We measure two different types of blood oxygen levels, the percent of hemoglobin (your body's major oxygen carrying protein) that is bound to oxygen - this is the oxygen saturation - and the amount of free floating oxygen dissolved in the blood. Since hemoglobin carries about 1000-fold more oxygen than is dissolved in blood, we generally just care about your oxygen saturation (the number on a pulse oximeter, or pulse ox), which is a percentage from 0-100%. The free floating oxygen is really only considered when someone is on a ventilator or supplemental oxygen and you're thinking about making adjustments to their oxygen treatment. Most people live at a level of 98-100%, and we don't start oxygen treatment on most patients with chronic lung or heart disease until their level drop below 90%.
So if your oxygen saturation is below 90% or so, you're going to get supplemental oxygen. The need for supplemental oxygen is what keeps people in the hospital. If someone can maintain an oxygen level over 90% without extra oxygen, they're going to be stable to be discharged home with a plan to come back to the hospital if symptoms worsen.
After you're admitted to the hospital with low oxygen levels (medical term: hypoxia), the experience is basically "hurry up and wait." For the majority of patients admitted, you stay in a hospital room and have your oxygen levels monitored while you're getting a small amount of oxygen through a nasal cannula.

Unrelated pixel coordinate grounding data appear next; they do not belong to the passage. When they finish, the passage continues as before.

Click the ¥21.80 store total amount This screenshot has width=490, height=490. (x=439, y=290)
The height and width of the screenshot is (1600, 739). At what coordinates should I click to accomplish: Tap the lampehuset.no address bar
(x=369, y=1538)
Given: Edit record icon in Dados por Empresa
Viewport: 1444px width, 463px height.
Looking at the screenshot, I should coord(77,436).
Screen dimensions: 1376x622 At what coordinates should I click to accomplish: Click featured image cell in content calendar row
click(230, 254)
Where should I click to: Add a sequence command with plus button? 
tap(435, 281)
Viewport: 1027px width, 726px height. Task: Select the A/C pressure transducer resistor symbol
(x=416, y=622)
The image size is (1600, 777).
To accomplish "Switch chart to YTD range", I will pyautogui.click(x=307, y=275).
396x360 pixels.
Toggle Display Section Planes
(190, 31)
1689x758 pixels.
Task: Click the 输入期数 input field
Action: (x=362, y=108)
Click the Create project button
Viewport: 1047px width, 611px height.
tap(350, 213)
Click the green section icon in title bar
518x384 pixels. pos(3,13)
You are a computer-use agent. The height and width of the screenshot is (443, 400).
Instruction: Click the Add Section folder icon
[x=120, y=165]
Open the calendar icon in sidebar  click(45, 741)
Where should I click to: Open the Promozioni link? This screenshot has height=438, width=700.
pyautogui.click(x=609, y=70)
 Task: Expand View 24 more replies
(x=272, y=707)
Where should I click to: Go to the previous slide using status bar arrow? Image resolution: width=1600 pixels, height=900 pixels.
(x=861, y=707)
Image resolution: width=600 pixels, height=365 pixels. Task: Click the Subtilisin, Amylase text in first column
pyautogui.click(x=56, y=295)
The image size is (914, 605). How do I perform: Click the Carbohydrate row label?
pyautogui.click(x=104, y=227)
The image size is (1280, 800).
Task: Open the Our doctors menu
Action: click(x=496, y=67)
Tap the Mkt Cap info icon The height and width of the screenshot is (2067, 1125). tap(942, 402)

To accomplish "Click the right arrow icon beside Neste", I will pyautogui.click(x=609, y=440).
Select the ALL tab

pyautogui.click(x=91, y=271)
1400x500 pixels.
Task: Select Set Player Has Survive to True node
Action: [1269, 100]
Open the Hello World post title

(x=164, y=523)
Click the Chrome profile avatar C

You get vitals signs (temperature, blood pressure, heart rate, oxygen levels) checked every few hours and bloodwork checked daily, but not much else happens. You're likely not feeling particularly well, but it's otherwise boring and uneventful. Your doctors don't feel like they're able to do very much to make a difference in your course. Most people improve over a few days and are able to be discharged home.
One of the scary things about COVID is that patients can stay in this state of stable sickness for days and days before they decompensate. Pulmonary decompensation occurs when oxygen levels drop and increasing the amount of extra oxygen through a nasal cannula is inadequate to keep their saturation over 88-90%. Normally, we have a couple of other noninvasive tools to use such as a high flow nasal cannula and a noninvasive mask - both of which provide air with pressure to push into your lungs as an extra support tool before getting a breathing tube placed - but in COVID, we're worried about aerosolizing the virus and so we don't generally use these options because it puts providers at higher risk of contacting the disease.
When someone starts decompensating, we try to postpone putting them on a ventilator by having them prone, or lie on their stomach. Here's a picture of a CT scan of the chest that helps visualize why this works. The pictures on top are normal CT images. The ones on the bottom are a patient lying on his/her stomach. The black stuff in the chest is the amount of lung that's able to participate in normal lung function and the darker it is the more available lung there is. You can see how much more is available when someone flips onto the stomach (left side is after expiration, right side after inspiration).
But if you're not able to get oxygen levels up with a nasal cannula and proning, you're going to end up on a ventilator. I'll save my two cents on the ventilator experience for another email, as I think this one is starting to get a bit long.
The ARDS in COVID patients can take weeks to resolve, which means that the time on the ventilator can last for weeks. There are quite a few different parameters we are looking at to evaluate how someone is doing and a whole bunch of other treatments that we're considering during this time. While you're on a ventilator, I almost consider it a race against the clock to see if we can improve your breathing to the point of removing the tube before any other organs fail. What other organ systems can get screwed up in this horrid disease is probably a topic for a different email as well.